- _Exercise_
Identify each line below containing the string "badge" and copy it.

[Stored data]

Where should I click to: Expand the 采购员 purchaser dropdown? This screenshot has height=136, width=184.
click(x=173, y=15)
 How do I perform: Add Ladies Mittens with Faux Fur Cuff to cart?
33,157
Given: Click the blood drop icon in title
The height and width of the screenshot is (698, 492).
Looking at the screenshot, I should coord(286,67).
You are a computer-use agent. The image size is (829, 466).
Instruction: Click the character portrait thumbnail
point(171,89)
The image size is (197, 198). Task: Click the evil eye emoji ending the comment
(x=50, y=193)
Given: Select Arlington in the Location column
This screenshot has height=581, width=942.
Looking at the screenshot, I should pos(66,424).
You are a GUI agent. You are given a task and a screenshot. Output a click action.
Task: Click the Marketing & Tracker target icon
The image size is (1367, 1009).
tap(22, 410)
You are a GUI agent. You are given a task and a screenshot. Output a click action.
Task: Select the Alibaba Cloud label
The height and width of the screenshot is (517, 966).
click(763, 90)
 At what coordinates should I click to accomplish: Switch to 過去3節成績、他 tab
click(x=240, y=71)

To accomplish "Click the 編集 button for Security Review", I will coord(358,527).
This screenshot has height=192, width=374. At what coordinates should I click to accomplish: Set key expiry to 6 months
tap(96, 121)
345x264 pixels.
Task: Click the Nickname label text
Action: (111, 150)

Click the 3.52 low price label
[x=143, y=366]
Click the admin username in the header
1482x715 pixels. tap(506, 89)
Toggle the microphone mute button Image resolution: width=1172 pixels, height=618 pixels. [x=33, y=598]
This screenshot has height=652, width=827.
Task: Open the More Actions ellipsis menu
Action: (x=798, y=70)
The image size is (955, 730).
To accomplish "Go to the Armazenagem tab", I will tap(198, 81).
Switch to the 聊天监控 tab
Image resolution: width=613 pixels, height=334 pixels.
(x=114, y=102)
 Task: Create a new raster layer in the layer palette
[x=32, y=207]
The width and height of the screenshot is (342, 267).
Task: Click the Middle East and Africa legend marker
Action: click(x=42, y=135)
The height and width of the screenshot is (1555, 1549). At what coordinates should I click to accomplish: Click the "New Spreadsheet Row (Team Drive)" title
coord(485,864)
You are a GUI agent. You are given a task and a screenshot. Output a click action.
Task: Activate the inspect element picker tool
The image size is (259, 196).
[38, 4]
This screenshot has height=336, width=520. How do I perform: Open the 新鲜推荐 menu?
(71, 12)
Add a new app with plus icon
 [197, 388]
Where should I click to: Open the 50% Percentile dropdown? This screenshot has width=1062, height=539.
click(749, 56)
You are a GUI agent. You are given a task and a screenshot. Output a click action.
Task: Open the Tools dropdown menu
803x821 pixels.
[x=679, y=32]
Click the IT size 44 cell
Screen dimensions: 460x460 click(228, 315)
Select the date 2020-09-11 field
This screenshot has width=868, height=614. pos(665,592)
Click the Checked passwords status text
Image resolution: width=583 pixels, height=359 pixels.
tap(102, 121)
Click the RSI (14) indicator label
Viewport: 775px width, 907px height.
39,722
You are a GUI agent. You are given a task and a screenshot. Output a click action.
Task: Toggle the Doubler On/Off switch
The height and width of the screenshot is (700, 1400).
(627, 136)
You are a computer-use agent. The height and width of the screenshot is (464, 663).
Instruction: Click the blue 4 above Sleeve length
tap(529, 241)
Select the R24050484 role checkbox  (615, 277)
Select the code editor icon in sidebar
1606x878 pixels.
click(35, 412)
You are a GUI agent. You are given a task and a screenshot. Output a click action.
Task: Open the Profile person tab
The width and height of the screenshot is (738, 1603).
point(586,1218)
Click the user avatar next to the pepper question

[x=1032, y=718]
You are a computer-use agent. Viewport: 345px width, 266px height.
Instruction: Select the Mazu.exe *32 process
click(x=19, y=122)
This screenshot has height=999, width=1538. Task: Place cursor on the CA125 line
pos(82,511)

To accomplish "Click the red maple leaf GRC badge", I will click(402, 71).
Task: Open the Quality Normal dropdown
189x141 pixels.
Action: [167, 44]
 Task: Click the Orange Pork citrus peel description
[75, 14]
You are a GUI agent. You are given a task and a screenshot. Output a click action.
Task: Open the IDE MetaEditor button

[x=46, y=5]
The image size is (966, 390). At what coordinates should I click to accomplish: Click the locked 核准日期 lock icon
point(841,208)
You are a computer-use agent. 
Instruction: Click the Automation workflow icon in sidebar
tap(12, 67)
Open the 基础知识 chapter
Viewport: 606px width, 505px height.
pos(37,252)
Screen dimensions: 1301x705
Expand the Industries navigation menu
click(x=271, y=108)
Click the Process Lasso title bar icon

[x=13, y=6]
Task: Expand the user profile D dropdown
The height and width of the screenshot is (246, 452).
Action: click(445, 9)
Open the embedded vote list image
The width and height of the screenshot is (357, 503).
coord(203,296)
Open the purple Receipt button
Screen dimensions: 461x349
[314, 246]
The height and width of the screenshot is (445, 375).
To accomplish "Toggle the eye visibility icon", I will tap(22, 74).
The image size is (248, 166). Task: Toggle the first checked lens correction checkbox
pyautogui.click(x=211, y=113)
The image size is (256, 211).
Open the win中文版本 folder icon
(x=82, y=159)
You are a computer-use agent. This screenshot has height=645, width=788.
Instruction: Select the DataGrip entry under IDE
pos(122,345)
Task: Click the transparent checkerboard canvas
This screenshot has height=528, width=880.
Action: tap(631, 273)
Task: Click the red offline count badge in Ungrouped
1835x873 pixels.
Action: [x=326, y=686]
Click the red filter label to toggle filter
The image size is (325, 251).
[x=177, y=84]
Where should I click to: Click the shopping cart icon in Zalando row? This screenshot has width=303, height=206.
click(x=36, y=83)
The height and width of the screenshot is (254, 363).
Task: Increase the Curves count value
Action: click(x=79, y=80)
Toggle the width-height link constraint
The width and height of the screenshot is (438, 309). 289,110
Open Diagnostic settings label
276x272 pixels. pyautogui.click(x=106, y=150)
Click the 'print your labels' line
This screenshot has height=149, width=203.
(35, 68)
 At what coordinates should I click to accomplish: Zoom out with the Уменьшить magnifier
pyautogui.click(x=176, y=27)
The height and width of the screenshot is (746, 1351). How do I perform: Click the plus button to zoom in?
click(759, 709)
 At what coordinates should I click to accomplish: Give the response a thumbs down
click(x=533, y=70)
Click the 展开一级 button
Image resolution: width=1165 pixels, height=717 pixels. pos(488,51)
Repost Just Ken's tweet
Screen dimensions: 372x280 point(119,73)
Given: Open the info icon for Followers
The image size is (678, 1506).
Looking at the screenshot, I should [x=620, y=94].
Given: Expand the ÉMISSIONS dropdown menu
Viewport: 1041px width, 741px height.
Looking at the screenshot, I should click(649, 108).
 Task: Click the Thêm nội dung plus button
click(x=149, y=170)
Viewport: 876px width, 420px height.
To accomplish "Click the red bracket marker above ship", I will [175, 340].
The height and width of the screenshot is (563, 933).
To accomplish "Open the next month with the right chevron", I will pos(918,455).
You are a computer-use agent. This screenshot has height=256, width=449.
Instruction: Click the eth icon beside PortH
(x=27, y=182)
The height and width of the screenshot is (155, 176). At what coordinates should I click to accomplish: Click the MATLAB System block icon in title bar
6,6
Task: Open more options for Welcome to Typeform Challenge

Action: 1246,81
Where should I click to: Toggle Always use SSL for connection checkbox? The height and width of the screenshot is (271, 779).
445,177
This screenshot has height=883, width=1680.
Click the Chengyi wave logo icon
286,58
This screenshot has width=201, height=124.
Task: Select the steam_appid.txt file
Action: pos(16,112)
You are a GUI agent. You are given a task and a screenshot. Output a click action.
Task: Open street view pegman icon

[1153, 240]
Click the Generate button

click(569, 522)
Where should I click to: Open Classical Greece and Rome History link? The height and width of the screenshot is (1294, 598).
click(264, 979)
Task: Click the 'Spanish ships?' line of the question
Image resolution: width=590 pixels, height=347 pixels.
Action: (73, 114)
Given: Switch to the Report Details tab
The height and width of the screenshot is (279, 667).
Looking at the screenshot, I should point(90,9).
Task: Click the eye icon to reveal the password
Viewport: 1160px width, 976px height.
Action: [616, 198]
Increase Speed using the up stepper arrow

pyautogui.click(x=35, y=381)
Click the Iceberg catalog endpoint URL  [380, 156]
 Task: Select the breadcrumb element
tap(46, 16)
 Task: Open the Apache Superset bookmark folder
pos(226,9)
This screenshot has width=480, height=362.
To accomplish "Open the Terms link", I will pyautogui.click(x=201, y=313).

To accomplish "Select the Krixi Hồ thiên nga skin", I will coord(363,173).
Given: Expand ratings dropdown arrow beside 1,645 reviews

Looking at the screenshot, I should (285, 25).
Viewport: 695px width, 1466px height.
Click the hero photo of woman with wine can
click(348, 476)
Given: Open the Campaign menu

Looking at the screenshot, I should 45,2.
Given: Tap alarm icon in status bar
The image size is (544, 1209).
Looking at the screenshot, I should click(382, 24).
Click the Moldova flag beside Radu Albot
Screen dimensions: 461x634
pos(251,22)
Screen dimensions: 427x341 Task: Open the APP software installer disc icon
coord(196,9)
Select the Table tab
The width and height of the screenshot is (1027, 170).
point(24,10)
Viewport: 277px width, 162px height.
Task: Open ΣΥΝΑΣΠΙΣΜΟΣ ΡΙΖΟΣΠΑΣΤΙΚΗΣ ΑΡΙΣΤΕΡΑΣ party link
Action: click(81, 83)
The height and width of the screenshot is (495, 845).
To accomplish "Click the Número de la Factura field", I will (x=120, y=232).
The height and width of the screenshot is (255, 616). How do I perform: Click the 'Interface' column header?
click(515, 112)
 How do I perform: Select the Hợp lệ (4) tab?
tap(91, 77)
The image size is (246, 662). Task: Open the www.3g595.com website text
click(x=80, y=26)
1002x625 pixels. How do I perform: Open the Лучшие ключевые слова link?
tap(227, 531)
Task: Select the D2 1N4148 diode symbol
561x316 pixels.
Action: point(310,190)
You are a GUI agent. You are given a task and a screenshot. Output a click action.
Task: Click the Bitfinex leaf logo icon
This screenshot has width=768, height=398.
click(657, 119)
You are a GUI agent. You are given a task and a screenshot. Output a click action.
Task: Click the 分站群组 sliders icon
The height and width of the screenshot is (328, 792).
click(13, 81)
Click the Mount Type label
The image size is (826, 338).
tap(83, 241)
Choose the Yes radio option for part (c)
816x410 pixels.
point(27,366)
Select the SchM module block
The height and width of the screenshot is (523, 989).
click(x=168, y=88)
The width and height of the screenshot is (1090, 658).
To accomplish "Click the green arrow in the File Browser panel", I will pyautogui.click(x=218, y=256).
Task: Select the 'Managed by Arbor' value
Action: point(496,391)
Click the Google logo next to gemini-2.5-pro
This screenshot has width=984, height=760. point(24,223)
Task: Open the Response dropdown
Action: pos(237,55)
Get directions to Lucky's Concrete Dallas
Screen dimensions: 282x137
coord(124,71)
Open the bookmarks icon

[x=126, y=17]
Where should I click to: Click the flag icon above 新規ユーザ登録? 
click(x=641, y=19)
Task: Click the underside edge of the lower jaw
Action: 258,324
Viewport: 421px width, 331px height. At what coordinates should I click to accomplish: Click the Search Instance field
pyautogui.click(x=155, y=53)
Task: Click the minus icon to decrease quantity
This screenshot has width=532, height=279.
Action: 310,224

- _Response to the task_
To accomplish "Click the red maple leaf GRC badge", I will click(402, 71).
Task: Click the red offline count badge in Ungrouped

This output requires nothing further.